As we move closer to regulating the creation and use of generative artificial intelligence (AI) technology, Congress should look to the current state, or lack thereof, of data privacy laws in the United States as an important guidepost for determining roadway rules. For AI technical developers who need to train algorithms on large amounts of data.
that’s the point report It was issued May 23 by the Congressional Research Service (CRS), a bipartisan public policy research agency for lawmakers and their staff.
The report provides a primer on generative AI techniques such as Open AI’s ChatGPT, and then points out policy and legislative issues that Congress may consider.
“Generative AI models are receiving significant attention and scrutiny due to their potential harm, including risks associated with privacy, misinformation, copyright and non-consensual sexual images,” the report states. .
“This report focuses on privacy issues and the relevant policy considerations of Congress,” it continued. “Some policy makers and stakeholders have expressed privacy concerns about how personal data is used in the development and deployment of generative models. Nor is it unique to AI, but the scale, scope and capacity of such technology could pose new privacy challenges for Congress.”

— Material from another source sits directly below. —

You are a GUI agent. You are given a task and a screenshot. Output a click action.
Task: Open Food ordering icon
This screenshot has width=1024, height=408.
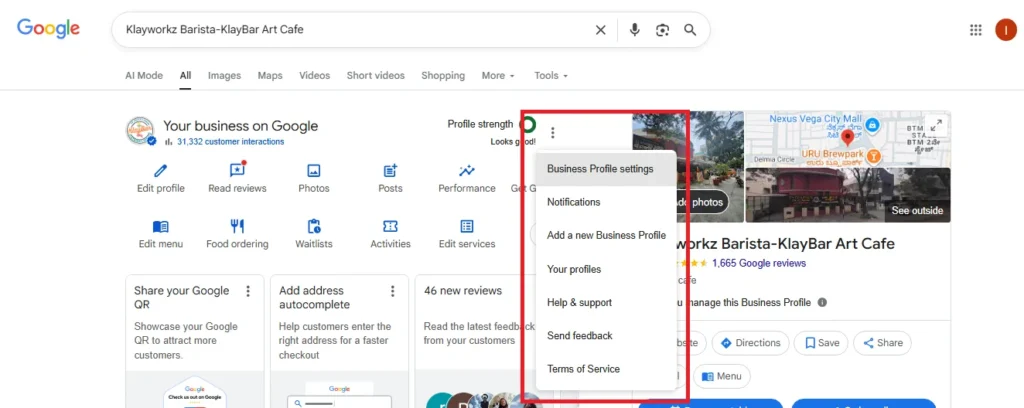click(x=237, y=227)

On the data side, the report says that generative AI models, especially those built on large scale language models (LLMs), “need a lot of data.”
“For example, OpenAI’s ChatGPT was built on LLM, partially trained on over 45 terabytes of text data retrieved (or “scraped”) from the internet. LLMs were also trained on items from Wikipedia and a corpus of digitized books,” he said. “Open AI’s GPT-3 model was trained on about 300 billion ‘tokens’ (or word fragments) collected from the web and had over 175 billion parameters. is a variable that influences the properties of the model of
“Critics argue that such models rely on privacy-invasive methods to collect large amounts of data, usually without the consent or compensation of the original user, creator, or owner. ,” the report said. “Furthermore, some models may be trained on sensitive data, exposing personal information to users.”

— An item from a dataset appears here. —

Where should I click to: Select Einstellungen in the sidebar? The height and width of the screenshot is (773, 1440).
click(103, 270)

“Academic and industry studies have found that some existing LLMs may reveal sensitive and personal information from their training datasets,” CRS said, adding that “some models are commercially available. It is either used for its intended purpose or embedded in other downstream applications,” he added.
In the face of these data privacy concerns, CRS noted: “There is currently no comprehensive data privacy law in the United States. not.”

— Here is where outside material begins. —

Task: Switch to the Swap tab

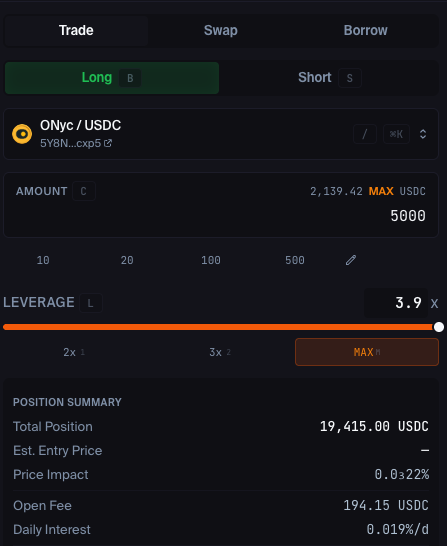Action: tap(221, 31)
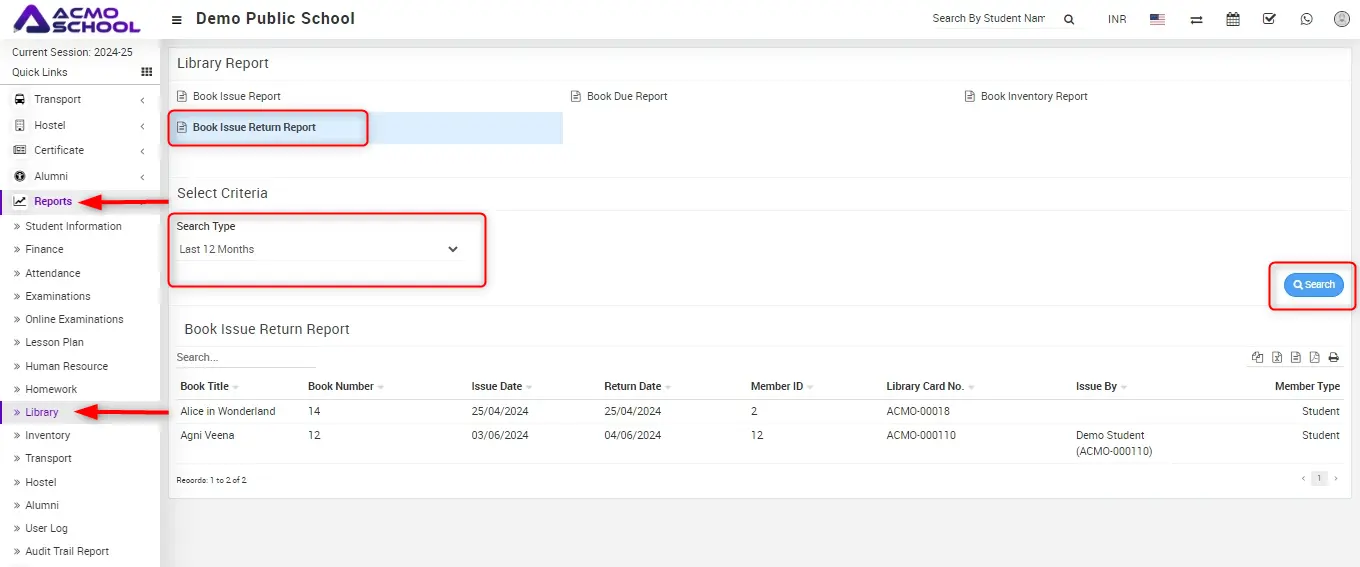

The report mentions health-related data, data collected from minors, and various state data laws as impacting generative AI applications.
“In many cases, the collection of personal information usually involves certain state privacy laws that give individuals a ‘right to know’ what companies are collecting about them. how the data is used and shared; “Right to access and delete” data. or right to opt out of data transfers and sales,” the report states. “However, some of these laws include exemptions from public data collection, and how and whether they apply to generative AI tools that use information collected from the internet. doubts may arise about
“In the absence of comprehensive federal data privacy laws, some individuals and entities rely on other legal frameworks (copyright, defamation , publicity rights, etc.),” the report said. .
“Congress may consider enacting a comprehensive federal privacy law that specifically addresses concerns related to generative AI tools,” the CRS said, while lawmakers will seek to regulate data regulation, disclosure, and documentation. It added that it might want to consider a proposed AI law in the European Union that would cover There is a category of AI systems.